In deze zaak heeft de kantonrechter van de Rechtbank Noord-Holland op 1 augustus 2024 uitspraak gedaan in een verzoek tot ontslag van de huidige bewindvoerder, de broer van betrokkene, en benoeming van een professionele bewindvoerder, BMCS B.V. Betrokkene heeft aangevoerd dat de communicatie met zijn broer, die als bewindvoerder fungeert, verstoord is en dat hij niet meer prettig vindt dat zijn broer zijn zaken behartigt. De kantonrechter heeft kennisgenomen van het verzoek, het verweer van de huidige bewindvoerder en een bereidverklaring van de voorgestelde bewindvoerder. Tijdens de mondelinge behandeling op 15 juli 2024 is de situatie verder toegelicht.

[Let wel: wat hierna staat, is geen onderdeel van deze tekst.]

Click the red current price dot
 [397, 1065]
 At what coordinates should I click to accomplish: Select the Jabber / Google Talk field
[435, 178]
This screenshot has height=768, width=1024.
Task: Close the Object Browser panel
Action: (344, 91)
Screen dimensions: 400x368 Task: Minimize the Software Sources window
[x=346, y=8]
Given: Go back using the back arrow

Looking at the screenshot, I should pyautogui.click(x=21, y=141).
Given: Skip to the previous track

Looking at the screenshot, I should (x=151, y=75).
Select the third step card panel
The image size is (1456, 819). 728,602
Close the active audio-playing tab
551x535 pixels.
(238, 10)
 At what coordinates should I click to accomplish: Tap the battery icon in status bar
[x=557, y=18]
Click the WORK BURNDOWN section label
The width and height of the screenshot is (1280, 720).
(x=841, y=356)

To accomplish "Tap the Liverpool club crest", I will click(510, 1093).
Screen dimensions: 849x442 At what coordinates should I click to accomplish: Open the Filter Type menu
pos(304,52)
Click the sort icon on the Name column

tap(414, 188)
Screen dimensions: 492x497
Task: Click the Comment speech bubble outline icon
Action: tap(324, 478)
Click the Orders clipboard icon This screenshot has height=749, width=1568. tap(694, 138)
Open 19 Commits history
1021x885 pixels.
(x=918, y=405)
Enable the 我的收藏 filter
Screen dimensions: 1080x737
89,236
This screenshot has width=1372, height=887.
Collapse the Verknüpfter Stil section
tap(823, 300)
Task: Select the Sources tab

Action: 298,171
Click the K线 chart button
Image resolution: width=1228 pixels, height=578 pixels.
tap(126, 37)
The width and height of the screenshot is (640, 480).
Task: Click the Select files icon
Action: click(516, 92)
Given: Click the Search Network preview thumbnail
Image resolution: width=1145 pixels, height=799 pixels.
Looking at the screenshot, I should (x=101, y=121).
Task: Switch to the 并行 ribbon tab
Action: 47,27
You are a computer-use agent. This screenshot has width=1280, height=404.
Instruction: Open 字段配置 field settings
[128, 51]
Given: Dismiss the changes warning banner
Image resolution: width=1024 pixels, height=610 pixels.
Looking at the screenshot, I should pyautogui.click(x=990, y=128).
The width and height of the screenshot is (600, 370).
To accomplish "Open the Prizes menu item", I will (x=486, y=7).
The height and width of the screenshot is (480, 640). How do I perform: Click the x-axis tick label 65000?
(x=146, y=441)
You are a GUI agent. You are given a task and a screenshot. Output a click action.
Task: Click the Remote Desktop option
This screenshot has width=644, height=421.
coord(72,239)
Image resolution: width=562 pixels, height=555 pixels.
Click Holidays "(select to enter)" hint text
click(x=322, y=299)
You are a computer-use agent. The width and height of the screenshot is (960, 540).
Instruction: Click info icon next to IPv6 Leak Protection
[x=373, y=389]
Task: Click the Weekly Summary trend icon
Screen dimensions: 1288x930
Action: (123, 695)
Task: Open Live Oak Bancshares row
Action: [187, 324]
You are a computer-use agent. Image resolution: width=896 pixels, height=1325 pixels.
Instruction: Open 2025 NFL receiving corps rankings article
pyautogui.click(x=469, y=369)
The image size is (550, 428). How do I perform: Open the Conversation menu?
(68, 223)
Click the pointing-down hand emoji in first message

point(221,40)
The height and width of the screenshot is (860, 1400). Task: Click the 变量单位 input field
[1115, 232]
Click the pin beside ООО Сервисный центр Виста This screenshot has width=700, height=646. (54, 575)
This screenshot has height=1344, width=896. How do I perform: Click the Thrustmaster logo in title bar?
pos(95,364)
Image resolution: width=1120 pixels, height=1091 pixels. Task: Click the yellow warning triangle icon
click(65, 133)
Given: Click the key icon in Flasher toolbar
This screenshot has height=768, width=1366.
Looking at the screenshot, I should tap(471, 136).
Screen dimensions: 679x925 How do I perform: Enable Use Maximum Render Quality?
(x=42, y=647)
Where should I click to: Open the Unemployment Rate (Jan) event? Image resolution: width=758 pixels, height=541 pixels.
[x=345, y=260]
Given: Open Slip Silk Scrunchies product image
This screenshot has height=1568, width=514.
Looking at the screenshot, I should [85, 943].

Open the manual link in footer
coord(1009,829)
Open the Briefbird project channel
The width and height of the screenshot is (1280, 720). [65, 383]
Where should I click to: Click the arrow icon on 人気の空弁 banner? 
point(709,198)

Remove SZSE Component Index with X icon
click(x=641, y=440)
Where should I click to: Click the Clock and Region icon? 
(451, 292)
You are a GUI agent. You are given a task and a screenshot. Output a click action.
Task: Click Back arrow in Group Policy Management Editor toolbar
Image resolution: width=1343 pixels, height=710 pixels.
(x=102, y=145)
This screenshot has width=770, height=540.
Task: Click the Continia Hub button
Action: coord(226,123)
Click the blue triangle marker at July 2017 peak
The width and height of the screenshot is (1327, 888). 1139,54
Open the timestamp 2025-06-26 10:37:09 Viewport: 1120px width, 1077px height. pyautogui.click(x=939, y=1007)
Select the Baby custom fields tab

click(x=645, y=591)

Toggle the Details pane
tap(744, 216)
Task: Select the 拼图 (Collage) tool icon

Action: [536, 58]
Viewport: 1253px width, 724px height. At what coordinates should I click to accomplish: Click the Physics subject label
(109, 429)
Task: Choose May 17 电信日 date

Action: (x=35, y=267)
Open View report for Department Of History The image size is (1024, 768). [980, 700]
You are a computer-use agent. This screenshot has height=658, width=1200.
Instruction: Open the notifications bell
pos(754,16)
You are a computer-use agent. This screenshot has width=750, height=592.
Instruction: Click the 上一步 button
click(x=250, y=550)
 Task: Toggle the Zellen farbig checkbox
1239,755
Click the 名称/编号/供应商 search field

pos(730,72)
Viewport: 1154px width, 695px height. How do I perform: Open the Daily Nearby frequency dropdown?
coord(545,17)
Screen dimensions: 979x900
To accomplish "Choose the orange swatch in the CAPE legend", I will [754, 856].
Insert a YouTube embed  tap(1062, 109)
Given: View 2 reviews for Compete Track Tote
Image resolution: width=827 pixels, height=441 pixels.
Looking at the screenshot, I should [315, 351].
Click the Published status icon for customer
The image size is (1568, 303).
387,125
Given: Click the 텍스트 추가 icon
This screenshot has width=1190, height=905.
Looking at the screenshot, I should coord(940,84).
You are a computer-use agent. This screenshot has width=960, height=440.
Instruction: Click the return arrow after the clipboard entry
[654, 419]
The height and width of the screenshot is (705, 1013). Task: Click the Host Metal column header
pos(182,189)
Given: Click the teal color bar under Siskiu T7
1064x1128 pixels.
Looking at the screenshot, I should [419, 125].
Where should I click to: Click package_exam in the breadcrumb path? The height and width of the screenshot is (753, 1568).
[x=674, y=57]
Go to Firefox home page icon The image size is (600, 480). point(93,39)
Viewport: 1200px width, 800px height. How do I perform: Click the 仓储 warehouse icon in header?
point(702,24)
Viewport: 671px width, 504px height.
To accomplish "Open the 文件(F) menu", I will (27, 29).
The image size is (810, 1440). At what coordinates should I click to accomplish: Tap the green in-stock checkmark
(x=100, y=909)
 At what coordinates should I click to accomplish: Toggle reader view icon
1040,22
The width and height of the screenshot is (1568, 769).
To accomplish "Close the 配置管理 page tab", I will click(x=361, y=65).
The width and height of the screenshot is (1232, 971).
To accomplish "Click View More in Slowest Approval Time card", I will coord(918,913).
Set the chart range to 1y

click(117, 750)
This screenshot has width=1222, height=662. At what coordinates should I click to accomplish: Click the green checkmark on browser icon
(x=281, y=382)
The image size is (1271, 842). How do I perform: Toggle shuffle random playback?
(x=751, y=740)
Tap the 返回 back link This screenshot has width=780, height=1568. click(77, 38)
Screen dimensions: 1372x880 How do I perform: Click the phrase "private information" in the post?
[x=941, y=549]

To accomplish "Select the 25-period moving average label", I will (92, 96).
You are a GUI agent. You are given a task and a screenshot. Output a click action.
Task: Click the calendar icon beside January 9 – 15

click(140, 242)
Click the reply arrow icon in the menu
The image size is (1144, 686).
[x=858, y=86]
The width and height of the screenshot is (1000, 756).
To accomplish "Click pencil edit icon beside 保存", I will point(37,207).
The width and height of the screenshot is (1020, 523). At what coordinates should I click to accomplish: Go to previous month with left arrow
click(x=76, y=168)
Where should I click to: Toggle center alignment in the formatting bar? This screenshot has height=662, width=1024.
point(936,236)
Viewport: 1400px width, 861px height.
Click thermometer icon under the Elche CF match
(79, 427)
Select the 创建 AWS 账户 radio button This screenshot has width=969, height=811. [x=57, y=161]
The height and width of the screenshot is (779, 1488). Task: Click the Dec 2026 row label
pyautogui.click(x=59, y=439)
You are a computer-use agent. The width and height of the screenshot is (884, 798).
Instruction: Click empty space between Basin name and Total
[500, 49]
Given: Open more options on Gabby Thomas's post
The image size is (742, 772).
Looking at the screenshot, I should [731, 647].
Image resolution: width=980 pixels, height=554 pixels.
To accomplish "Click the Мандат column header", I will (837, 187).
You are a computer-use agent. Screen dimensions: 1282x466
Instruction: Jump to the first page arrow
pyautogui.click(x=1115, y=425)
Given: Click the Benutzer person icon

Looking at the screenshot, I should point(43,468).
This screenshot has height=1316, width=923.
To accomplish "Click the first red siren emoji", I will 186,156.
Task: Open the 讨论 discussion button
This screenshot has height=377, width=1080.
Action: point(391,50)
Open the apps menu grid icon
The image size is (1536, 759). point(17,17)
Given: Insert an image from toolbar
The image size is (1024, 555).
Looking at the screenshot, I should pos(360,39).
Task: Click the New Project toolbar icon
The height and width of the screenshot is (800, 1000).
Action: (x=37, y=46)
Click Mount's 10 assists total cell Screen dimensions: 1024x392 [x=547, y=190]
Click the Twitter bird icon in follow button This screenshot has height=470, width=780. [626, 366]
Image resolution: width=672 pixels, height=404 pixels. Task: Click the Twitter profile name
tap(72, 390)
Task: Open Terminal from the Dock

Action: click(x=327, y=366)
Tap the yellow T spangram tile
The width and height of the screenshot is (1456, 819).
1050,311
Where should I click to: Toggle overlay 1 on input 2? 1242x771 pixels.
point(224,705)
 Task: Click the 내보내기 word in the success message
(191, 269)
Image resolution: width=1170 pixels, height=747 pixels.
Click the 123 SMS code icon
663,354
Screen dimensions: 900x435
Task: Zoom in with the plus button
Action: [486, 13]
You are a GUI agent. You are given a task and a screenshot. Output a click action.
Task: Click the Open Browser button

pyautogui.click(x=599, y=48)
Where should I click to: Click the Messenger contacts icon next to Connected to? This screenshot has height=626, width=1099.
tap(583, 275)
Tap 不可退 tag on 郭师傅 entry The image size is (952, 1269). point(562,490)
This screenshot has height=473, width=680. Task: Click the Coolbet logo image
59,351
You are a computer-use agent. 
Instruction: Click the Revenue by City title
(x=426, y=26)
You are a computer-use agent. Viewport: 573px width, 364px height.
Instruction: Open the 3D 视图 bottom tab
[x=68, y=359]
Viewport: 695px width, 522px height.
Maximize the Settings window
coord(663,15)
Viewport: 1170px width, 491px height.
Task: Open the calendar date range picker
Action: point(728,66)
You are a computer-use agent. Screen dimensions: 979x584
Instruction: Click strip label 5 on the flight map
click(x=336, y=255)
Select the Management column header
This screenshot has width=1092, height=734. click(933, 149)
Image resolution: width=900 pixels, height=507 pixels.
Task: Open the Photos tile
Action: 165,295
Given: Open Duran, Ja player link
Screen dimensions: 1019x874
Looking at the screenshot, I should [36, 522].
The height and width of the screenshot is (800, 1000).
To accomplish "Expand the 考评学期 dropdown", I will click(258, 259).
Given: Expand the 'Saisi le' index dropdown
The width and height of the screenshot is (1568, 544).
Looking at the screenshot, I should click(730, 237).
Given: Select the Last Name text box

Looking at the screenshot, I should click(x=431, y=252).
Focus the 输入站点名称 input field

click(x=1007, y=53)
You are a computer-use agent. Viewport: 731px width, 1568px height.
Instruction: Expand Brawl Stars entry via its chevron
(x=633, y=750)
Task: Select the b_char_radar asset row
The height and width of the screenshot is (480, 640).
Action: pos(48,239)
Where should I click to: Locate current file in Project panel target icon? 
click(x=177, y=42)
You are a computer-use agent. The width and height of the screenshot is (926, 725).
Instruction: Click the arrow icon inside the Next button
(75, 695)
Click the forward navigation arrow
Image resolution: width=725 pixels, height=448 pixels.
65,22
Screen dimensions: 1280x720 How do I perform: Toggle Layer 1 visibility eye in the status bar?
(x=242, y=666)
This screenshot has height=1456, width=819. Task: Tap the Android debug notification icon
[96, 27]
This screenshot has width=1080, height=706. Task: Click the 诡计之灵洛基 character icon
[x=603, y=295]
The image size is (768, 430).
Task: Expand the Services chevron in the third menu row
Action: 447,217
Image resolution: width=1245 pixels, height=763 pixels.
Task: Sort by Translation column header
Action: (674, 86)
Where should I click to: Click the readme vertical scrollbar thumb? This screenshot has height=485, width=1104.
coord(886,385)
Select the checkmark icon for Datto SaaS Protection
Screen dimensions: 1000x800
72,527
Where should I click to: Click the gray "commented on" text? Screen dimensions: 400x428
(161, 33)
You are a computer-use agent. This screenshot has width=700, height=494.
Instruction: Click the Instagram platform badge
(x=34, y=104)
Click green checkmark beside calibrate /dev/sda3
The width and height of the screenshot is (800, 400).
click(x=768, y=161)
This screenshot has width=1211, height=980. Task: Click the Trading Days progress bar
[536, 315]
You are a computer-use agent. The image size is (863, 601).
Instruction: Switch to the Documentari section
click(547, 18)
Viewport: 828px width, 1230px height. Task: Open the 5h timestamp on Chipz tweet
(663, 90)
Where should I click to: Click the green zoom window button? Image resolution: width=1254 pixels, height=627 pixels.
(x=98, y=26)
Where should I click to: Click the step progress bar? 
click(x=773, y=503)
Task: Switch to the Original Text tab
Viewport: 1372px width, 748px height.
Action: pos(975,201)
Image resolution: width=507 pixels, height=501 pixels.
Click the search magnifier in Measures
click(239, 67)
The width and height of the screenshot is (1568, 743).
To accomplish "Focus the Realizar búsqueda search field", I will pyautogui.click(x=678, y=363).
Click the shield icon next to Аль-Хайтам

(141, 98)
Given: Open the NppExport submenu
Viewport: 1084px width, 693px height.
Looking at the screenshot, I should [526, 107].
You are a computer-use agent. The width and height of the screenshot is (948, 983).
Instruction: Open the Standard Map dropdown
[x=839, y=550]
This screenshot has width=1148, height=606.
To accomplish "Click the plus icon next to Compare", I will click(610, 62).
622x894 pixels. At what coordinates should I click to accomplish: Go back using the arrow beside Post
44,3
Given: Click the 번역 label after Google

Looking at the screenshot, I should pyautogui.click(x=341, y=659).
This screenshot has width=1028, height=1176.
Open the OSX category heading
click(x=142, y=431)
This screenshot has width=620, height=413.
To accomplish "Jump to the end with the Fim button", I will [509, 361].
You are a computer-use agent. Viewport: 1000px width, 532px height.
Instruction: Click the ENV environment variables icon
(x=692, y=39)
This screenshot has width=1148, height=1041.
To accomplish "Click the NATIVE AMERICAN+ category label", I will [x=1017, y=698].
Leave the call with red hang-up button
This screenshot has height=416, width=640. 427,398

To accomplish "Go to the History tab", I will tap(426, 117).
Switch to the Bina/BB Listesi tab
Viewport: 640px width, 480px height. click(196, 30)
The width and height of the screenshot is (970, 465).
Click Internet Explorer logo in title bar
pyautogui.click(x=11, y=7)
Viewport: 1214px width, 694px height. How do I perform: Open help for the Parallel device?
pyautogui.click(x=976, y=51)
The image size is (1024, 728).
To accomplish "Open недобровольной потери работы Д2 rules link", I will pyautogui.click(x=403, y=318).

De kantonrechter heeft vastgesteld dat er in 2022 een bewind is ingesteld over de goederen van betrokkene vanwege zijn geestelijke of lichamelijke toestand, waarbij zijn broer als bewindvoerder is benoemd. Betrokkene heeft echter aangegeven dat de verhoudingen tussen hem en zijn broer zijn verslechterd, wat heeft geleid tot een gebrek aan communicatie en frustraties aan beide zijden. De huidige bewindvoerder heeft zijn taak naar eigen zeggen naar eer en geweten uitgevoerd, maar de kantonrechter heeft geoordeeld dat er goede redenen zijn om een andere bewindvoerder aan te stellen. Dit is in het belang van beide broers, zodat zij niet langer in een conflictueuze situatie hoeven te verkeren.
De kantonrechter heeft besloten om de huidige bewindvoerder te ontslaan en BMCS B.V. te benoemen als nieuwe bewindvoerder. De beloning voor de aanvangswerkzaamheden van de nieuwe bewindvoerder is vastgesteld op € 621,00 (exclusief btw). De beschikking is uitvoerbaar bij voorraad verklaard en is openbaar uitgesproken in aanwezigheid van de griffier.